Protein conformation-controlled rebinding barrier of NO and its binding trajectories in myoglobin and hemoglobin at room temperature.

The effect of the solvent viscosity on the dynamics of NO rebinding to myoglobin (Mb) and hemoglobin (Hb) was examined by femtosecond (fs) time-resolved vibrational spectroscopy after photodeligation of NO from MbNO and HbNO in various viscous solutions at 283 K using a 580 nm excitation pulse. The rebinding kinetics of NO to both Mb and Hb were nonexponential, but their dependence on the solvent viscosity was different. The rate of NO rebinding to Mb increased with increasing solution viscosity, which was achieved by increasing the glycerol content in glycerol/water mixture. In contrast, the rate of NO rebinding to Hb was independent of the solution viscosity but faster than the fastest rate of NO rebinding observed in Mb.

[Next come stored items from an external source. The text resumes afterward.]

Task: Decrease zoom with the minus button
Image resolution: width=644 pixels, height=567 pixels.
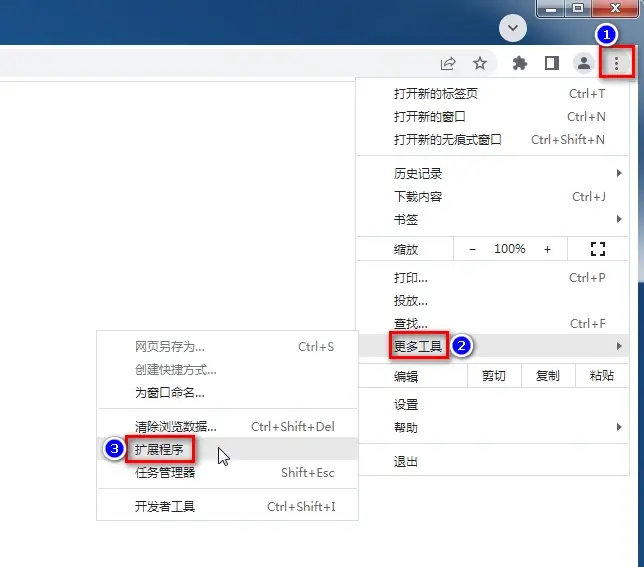Action: 473,249
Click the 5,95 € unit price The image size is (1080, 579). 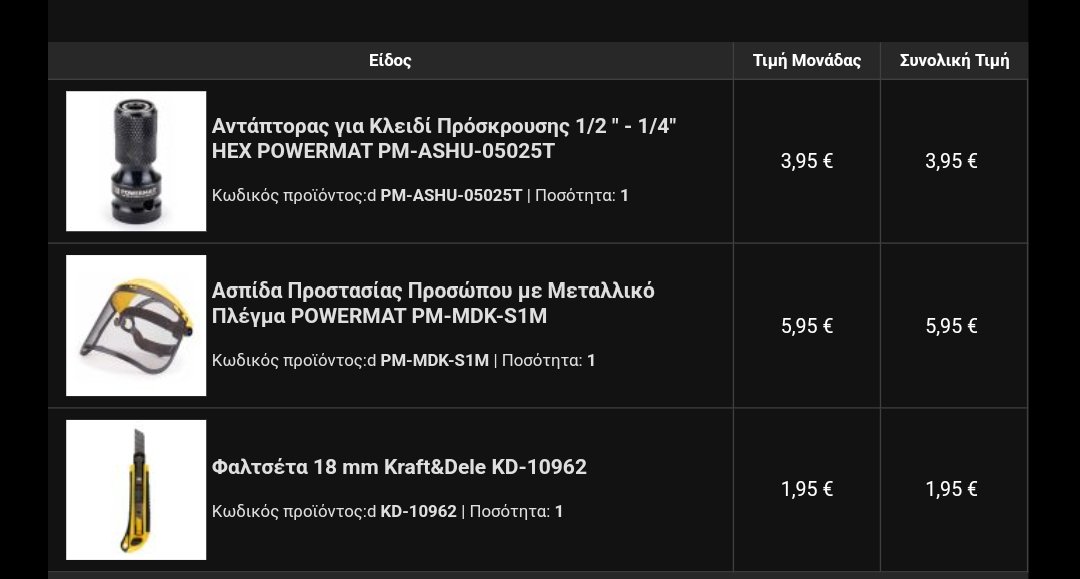click(x=807, y=326)
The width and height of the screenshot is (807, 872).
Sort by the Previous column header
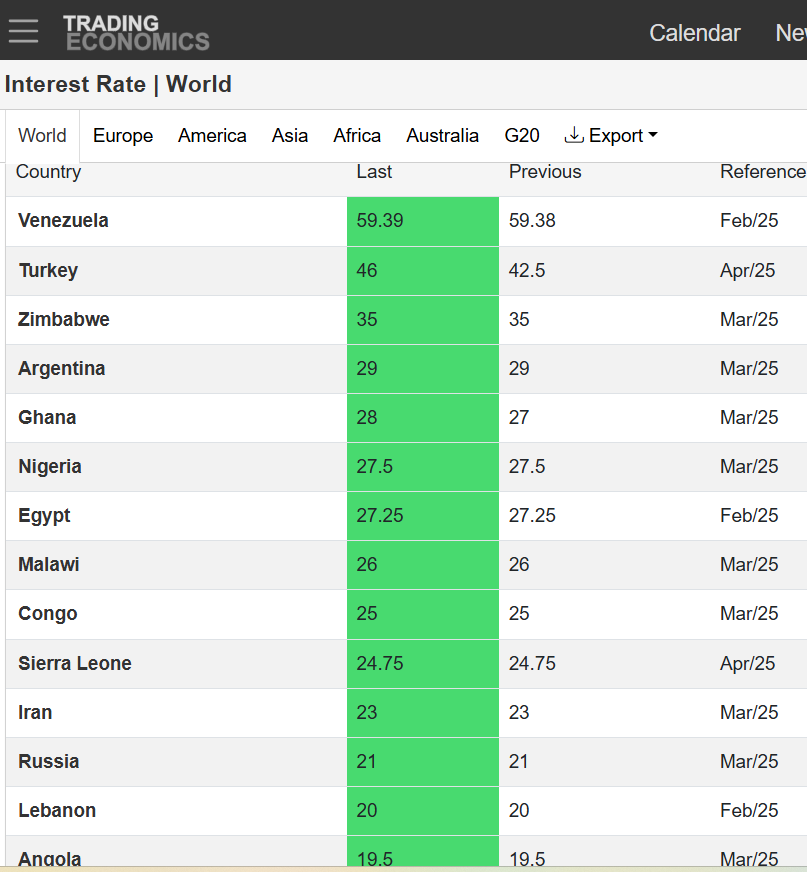pos(545,172)
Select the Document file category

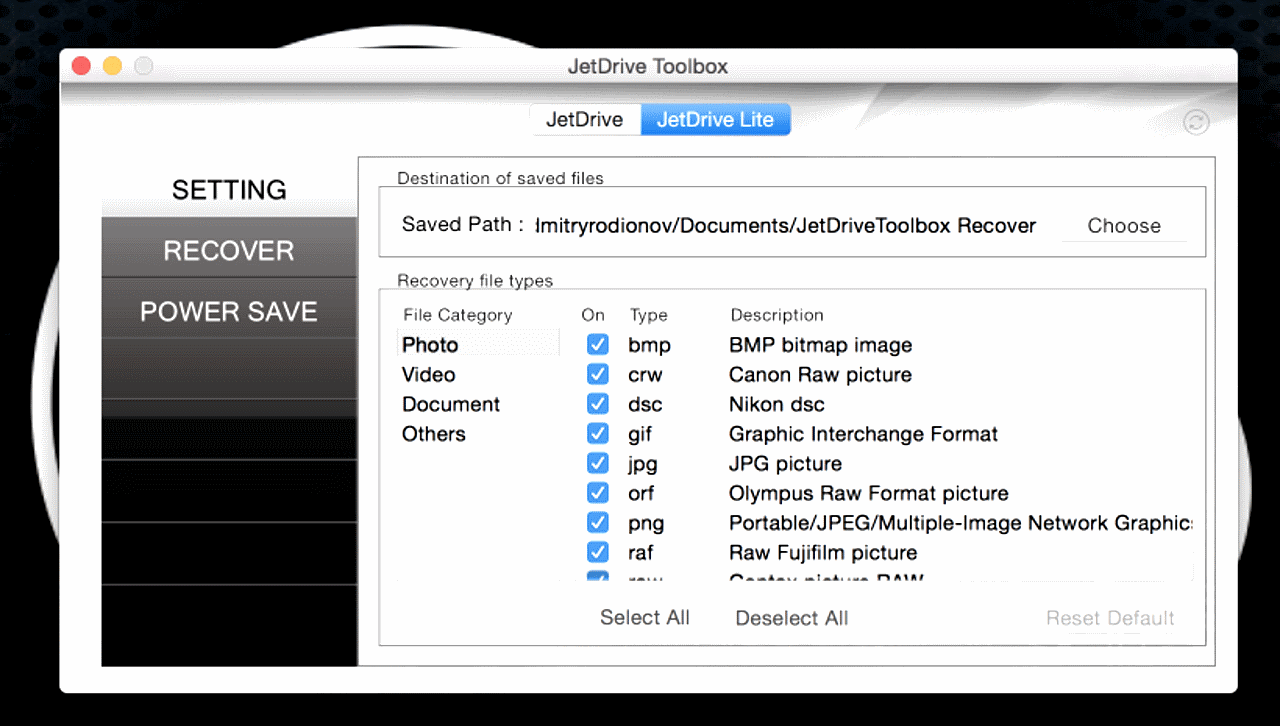tap(450, 404)
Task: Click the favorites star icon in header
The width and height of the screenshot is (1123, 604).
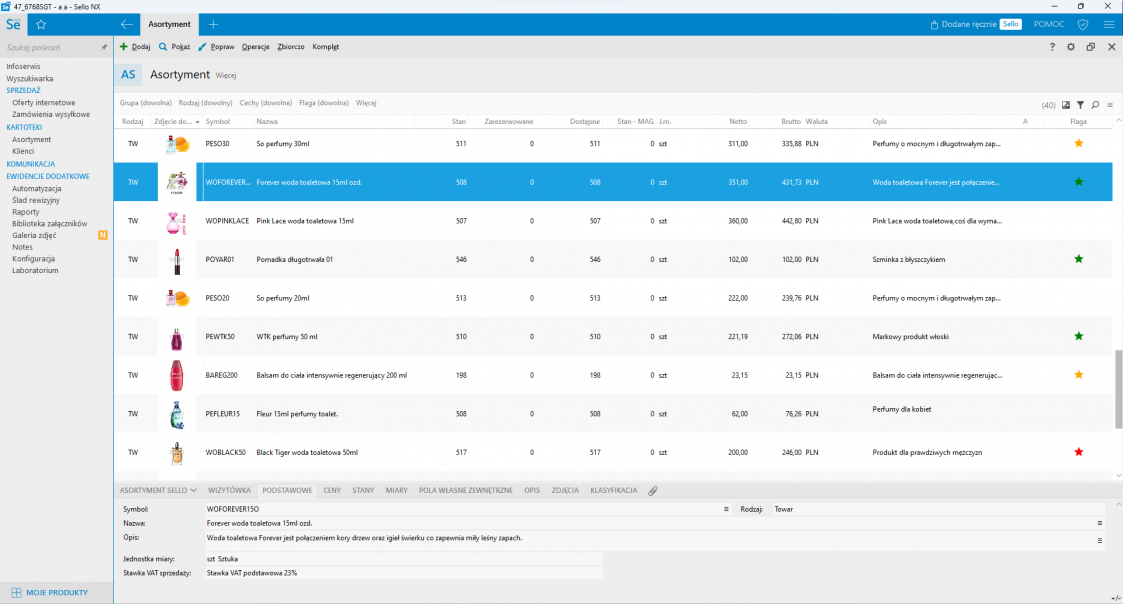Action: tap(41, 24)
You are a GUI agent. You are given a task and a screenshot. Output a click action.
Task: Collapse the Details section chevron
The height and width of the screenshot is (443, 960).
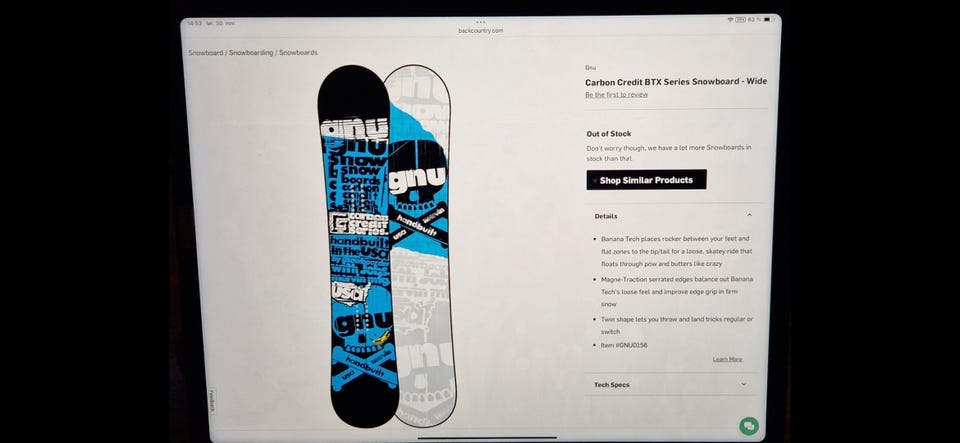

The dynamics of conformational relaxation of the protein after deligation were also measured by probing the evolution of the amide band. The effect of the solvent viscosity on the kinetics of conformational relaxation in both proteins was also quite different. The conformational relaxation of Mb became slower with increasing solution viscosity. On the other hand, the conformational relaxation of Hb was independent of the solution viscosity but slower than the slowest kinetics of Mb. The inverse correlation in the kinetics of conformational relaxation and NO rebinding suggests that the barrier of NO rebinding increases as the conformation of the protein relaxes toward the deligated structure after NO dissociation. The rebinding kinetics of NO to both proteins was well described by a kinetic model incorporating a time-dependent barrier for rebinding and exponential translocations between three states for dissociated NO.